Comparative Evaluation of Compression Testing Methods for Murine Lumbar Vertebral Bodies: Identifying Most Reliable and Reproducible Techniques for Assessing Compressive Strength

Kronenberg Daniel, Wieskoetter Britta, Soeger Sarah, Hidding Heriburg, Timmen Melanie, Raschke Michael J., Stange Richard

Abstract

Abstract: This study evaluates four compression testing methods to determine the most reliable and reproducible technique for assessing the compression strength of murine lumbar vertebral bodies. Twenty female C57BL/6 mice (12 weeks old) were randomized into four groups: Group 1, compression of the complete lumbar vertebral body (LVB) with dorsal spinal processes; Group 2, compression at the vertebral body surface; Group 3, compression at the vertebral body surface after vertebral arch resection; Group 4, resection of the vertebral arch with straightening of the intervertebral joint surface.
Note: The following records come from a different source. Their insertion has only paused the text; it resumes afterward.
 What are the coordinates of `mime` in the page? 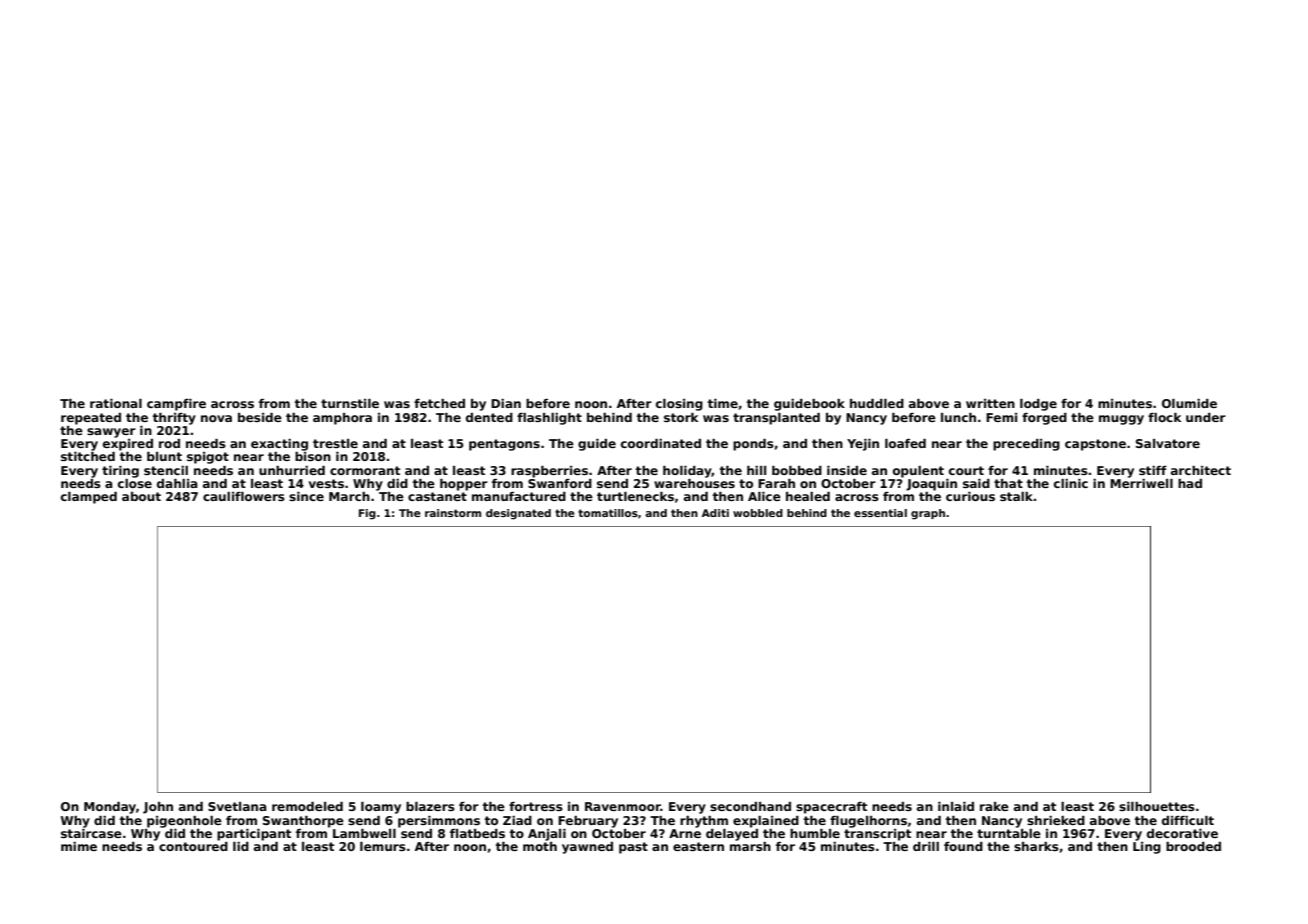 It's located at (79, 846).
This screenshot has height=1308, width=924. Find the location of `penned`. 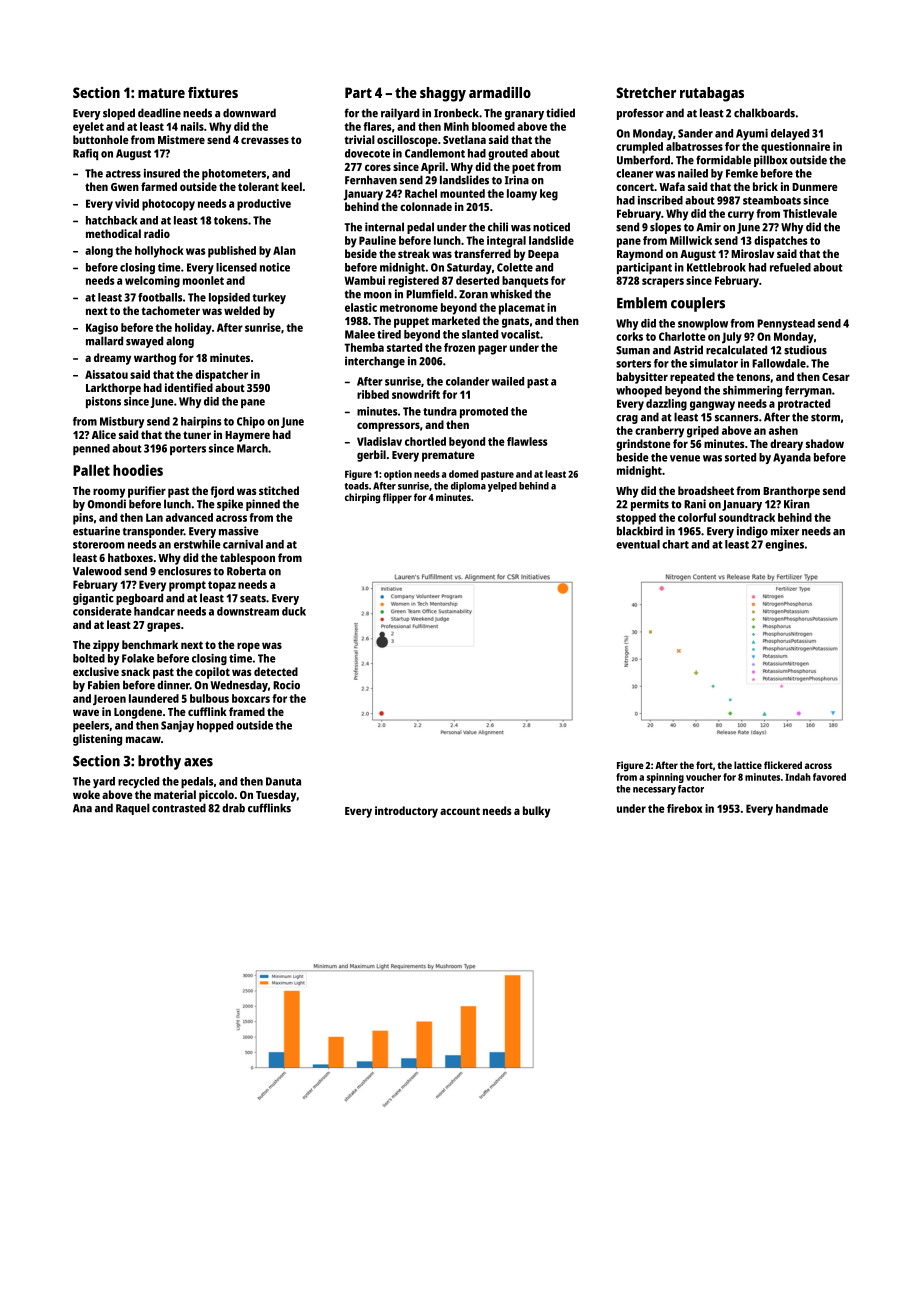

penned is located at coordinates (91, 449).
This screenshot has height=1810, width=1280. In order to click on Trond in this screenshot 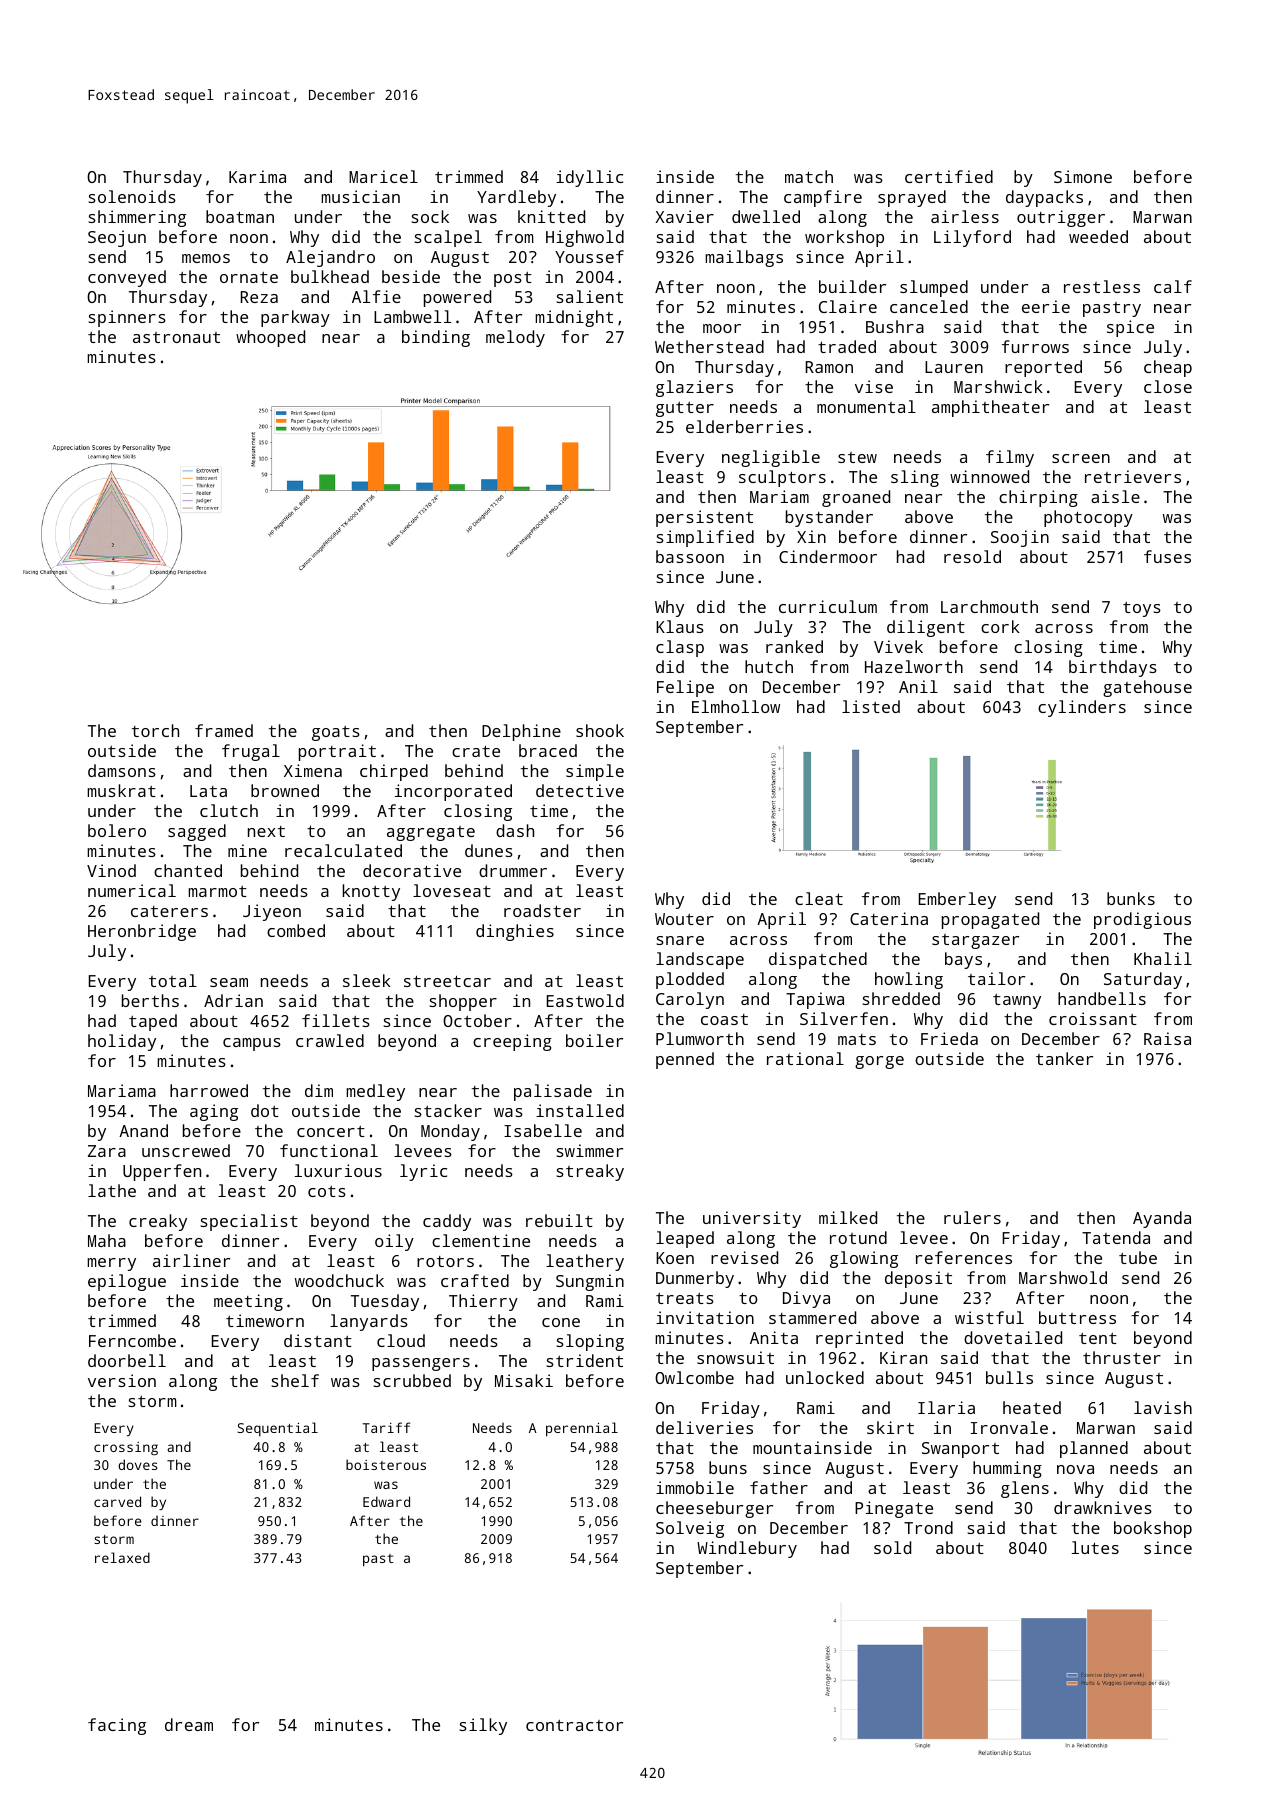, I will do `click(928, 1527)`.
A mono-axial static testing machine applied compression, measuring load to failure, stiffness, yield load, and elasticity modulus. Method 1 resulted in significantly higher load-to-failure and yield-to-failure (25.9 N compared to 18.2 N, and twice 12 N forMethods 2–4), with the least variation in relative values. Method 3 had increased stiffness and a significantly higher Young’s modulus (232 N/mm, in contrast to 101, 130, and 145 N/mm for Methods 1, 2, and 4, respectively) but yielded inconsistent results. Method 4 showed the greatest variability across specimens. Method 2 yields suitable data quality as well, albeit with a slightly higher variation, and is the recommended procedure if the spinal processes have to be excluded from the measurement. Based on these findings, Method 1 produced themost consistent and reproducible data and is recommended for future studies evaluating vertebral biomechanics in mice.